Ben Jones – Yet another way to think about helping your clients is to consider their environment. I’m a gardener, and I know that if you have a flower or a vegetable that’s not doing well, you generally don’t treat the plant. You have to pay attention to the environment: the soil, the water, the sunlight, the insects. Everything around the plant. Much of Wendy’s research touches on environmental cues that people draw from when they make financial decisions so I asked Wendy what can advisors do to create better decision environments for their clients.
Wendy De La Rosa – Here’s what I typically see that is really sad to me. Is that someone takes off some time from work to drive into the office of a financial advisor or financial planner, so they’re already making that commitment to go make an appointment with you and see you. And all they receive is information. Here’s how you budget, here’s what you need to do. I’m not saying that that’s bad, but if our goal is to change behavior, that’s not the most effective way. In fact, John Lynch, Daniel Fernandes and others have this nice, beautiful paper where they’re trying to analyze what is the impact of financial education on financial behaviors. They teach you how to save, teach you how to budget, what happens to your savings account. What they find is that financial education accounts for just 0.01% of the variance in financial behaviors. Not zero but very close to it.
Ben Jones – Yeah.

▶ Supplied information:
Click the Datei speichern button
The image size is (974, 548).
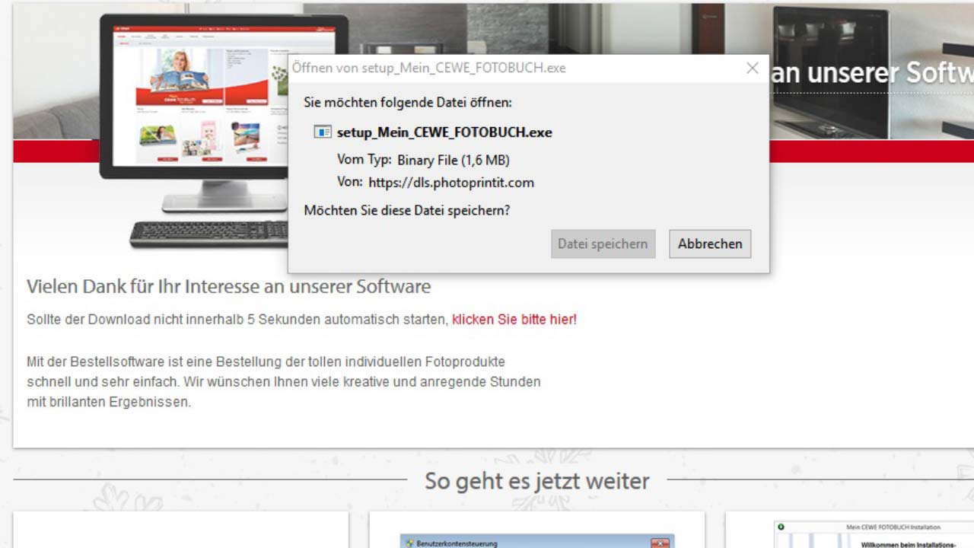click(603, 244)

* * *

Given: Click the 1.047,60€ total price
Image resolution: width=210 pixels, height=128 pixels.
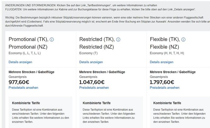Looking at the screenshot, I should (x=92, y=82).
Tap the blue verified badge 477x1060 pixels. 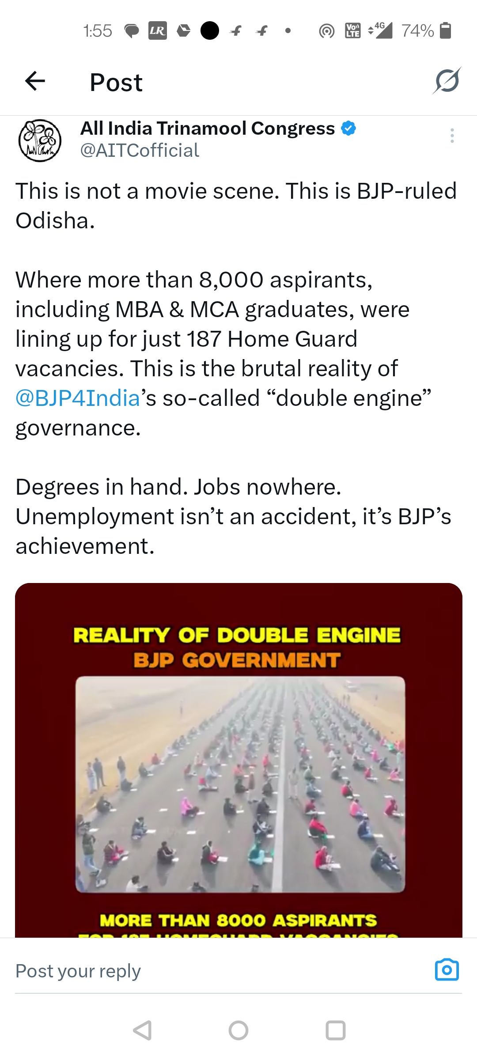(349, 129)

▶ Stated exercise:
Return the conversation about advising clients in full, word for word. The material stands apart from the conversation about advising clients.

▶ Exercise result:
Ben Jones – Yet another way to think about helping your clients is to consider their environment. I’m a gardener, and I know that if you have a flower or a vegetable that’s not doing well, you generally don’t treat the plant. You have to pay attention to the environment: the soil, the water, the sunlight, the insects. Everything around the plant. Much of Wendy’s research touches on environmental cues that people draw from when they make financial decisions so I asked Wendy what can advisors do to create better decision environments for their clients.
Wendy De La Rosa – Here’s what I typically see that is really sad to me. Is that someone takes off some time from work to drive into the office of a financial advisor or financial planner, so they’re already making that commitment to go make an appointment with you and see you. And all they receive is information. Here’s how you budget, here’s what you need to do. I’m not saying that that’s bad, but if our goal is to change behavior, that’s not the most effective way. In fact, John Lynch, Daniel Fernandes and others have this nice, beautiful paper where they’re trying to analyze what is the impact of financial education on financial behaviors. They teach you how to save, teach you how to budget, what happens to your savings account. What they find is that financial education accounts for just 0.01% of the variance in financial behaviors. Not zero but very close to it.
Ben Jones – Yeah.